- _PROBLEMS AND TASKS_:
(a) Write out the school budget article below word for word, from "The Joint Ways" to "the upcoming biennium.".
(b) Pick up the school budget article below after its last sentence and keep writing it.

In first budget salvo, legislators lowball schools

Monday, March 29, 2021

The Joint Ways and Means Committee co-chairs released their budget framework for the 2021-23 biennium last week. It’s not good for K-12 schools, and it contradicts some of the rosy rhetoric from legislative leaders. 

The 14-page document lays out the broad choices the committee co-chairs — Sens. Betsy Johnson and Elizabeth Steiner Hayward and Rep. Dan Rayfield — have made for the approximate $28 billion in discretionary funds Oregon has to allocate for the upcoming biennium. 

The budget framework calls for a $9.1 billion State School Fund. The most important number for school districts is clearly inadequate, according to the Oregon Association of School Business Officials. OASBO estimates $9.6 billion is a true “hold harmless” level of funding that would allow school districts to continue current staffing and programs. That $500 million difference represents likely cuts. 

Under the letterhead of Senate President Peter Courtney and House Speaker Tina Kotek, the three co-chairs positioned the budget framework as an increase in the State School Fund and a good thing for Oregon generally. 

“It’s important to protect services that Oregonians depend on, and to make investments to overcome disparities caused by systemic racism,” wrote Steiner Hayward, D-Beaverton.

- _DATASET EXTRACT_:

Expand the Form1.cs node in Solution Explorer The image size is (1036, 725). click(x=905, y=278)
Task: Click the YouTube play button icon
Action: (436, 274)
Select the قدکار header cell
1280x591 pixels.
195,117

- _ANSWERS FOR THE TASKS_:
(a)
The Joint Ways and Means Committee co-chairs released their budget framework for the 2021-23 biennium last week. It’s not good for K-12 schools, and it contradicts some of the rosy rhetoric from legislative leaders. 

The 14-page document lays out the broad choices the committee co-chairs — Sens. Betsy Johnson and Elizabeth Steiner Hayward and Rep. Dan Rayfield — have made for the approximate $28 billion in discretionary funds Oregon has to allocate for the upcoming biennium.

(b)
In reality, school leaders say, it’s not enough. For 2019-21, the State School Fund was $9 billion. A total increase of slightly more than $100 million represents an increase of just more than 1%. For most, if not all, school districts and education service districts that level of funding would not keep up with inflation and could be devastating. In a time of unprecedented federal funding assistance, it is not clear why legislators would advance a budget projection that could wipe out fully half of the projected $1 billon a year of additional investment from the Student Success Act of 2019. 

OSBA is working with stakeholders to coordinate a statewide response. Outreach to school districts has begun. District leaders have responded with grim totals of potential staff cuts and days lost. The COVID-19 pandemic has caused unprecedented learning loss, and students need extra support, not cuts to funding.

Procedurally, this is a step in the budget process. The actual State School Fund allocation bill, Senate Bill 5514, is undergoing hearings and can still be revised. 

Now is the time for education advocates to turn up the heat for adequate funding. This document signals a potential shift in Oregon’s spending priorities, and it is important to let legislators know the work is not done restoring and lifting up schools to offer a world-class education to Oregon students.